The next time a client does a read (or a write), it will detect the inconsistency. This inconsistency cannot be resolved automatically and must be repaired by the user. Coda simply flags it and requests the user's involvement before permitting a subsequent access.
Notice that replication does not affect the model we discussed before -- Coda's disconnected mode is not affected. The version vectors work just like the individual version numbers in this respect.
Coda and Weakly Connected Mode
Coda operates under the assumption that servers are busy and clients have plenty of free time. This is the reason that replication and conflict detection are client-driven in Coda. But this assumption does not always hold. It would be prohibitively time consuming to implement client-based replication over a modem line. It might also be prohibitively expensive over a low-bandwith wireless connection.

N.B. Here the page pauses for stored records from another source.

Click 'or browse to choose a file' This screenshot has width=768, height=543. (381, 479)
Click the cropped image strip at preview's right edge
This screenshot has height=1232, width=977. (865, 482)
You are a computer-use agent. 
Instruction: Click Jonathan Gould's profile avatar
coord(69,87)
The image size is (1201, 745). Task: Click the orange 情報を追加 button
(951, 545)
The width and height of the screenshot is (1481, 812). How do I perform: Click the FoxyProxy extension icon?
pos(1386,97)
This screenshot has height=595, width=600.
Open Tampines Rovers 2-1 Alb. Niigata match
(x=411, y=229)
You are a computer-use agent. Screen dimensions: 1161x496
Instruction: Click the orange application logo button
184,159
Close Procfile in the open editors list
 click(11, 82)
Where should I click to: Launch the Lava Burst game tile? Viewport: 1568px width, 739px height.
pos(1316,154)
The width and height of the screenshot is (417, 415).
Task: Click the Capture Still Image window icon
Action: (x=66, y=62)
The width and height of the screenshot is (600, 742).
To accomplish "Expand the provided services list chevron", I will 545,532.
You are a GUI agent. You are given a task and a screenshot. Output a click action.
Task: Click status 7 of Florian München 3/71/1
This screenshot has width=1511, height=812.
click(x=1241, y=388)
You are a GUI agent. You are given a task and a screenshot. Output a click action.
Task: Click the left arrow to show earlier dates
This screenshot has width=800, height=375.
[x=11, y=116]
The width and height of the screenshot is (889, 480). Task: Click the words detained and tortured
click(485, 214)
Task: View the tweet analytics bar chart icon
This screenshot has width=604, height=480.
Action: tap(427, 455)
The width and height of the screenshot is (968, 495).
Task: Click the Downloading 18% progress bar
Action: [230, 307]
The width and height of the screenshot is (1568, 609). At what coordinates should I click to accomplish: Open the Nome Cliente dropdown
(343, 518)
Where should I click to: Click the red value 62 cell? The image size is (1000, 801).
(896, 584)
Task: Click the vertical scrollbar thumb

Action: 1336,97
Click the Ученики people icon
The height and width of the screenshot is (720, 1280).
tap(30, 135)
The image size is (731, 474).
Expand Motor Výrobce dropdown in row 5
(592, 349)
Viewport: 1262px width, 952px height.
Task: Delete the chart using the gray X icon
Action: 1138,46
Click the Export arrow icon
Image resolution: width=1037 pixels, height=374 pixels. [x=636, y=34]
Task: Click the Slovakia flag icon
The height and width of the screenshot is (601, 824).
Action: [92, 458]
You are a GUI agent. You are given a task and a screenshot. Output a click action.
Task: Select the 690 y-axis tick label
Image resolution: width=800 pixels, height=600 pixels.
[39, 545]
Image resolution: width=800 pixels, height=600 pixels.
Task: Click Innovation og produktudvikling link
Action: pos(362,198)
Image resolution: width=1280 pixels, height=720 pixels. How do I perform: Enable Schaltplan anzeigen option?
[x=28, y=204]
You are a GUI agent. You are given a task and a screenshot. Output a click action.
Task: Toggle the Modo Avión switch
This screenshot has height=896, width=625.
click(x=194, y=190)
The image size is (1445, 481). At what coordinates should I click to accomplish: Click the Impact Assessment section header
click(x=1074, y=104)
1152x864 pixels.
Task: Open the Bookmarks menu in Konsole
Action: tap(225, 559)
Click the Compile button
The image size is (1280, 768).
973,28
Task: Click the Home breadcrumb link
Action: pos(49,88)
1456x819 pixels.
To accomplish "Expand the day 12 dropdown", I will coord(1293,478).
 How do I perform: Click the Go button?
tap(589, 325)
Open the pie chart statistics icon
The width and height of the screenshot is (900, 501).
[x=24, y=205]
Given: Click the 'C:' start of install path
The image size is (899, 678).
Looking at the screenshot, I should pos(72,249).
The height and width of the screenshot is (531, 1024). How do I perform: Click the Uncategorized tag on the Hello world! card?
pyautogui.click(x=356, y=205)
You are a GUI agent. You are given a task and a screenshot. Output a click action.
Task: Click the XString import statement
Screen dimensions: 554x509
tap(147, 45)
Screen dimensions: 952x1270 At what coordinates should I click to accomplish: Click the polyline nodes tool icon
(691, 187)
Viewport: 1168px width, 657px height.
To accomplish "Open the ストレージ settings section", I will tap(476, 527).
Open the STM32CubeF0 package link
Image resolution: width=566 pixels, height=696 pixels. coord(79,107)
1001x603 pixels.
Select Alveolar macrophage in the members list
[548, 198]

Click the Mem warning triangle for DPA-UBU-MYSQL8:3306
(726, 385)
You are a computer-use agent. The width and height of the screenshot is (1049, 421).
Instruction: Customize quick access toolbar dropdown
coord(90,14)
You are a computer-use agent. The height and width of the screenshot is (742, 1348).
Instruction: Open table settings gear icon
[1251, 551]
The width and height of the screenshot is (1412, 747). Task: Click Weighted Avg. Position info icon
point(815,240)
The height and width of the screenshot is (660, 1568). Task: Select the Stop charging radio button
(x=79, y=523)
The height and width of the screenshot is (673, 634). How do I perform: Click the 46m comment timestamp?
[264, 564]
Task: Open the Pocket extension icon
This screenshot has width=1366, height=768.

Coda handles this situation with what is known as weakly connected mode. If the Coda client finds itself with a limited connection to the servers, it picks one of the servers and sends it the update. The server then propagates the change to the other servers, if possible, and the version vectors are updated on the servers, as appropriate. Basically the update generates a server-server version conflict and triggers the server to resolve it.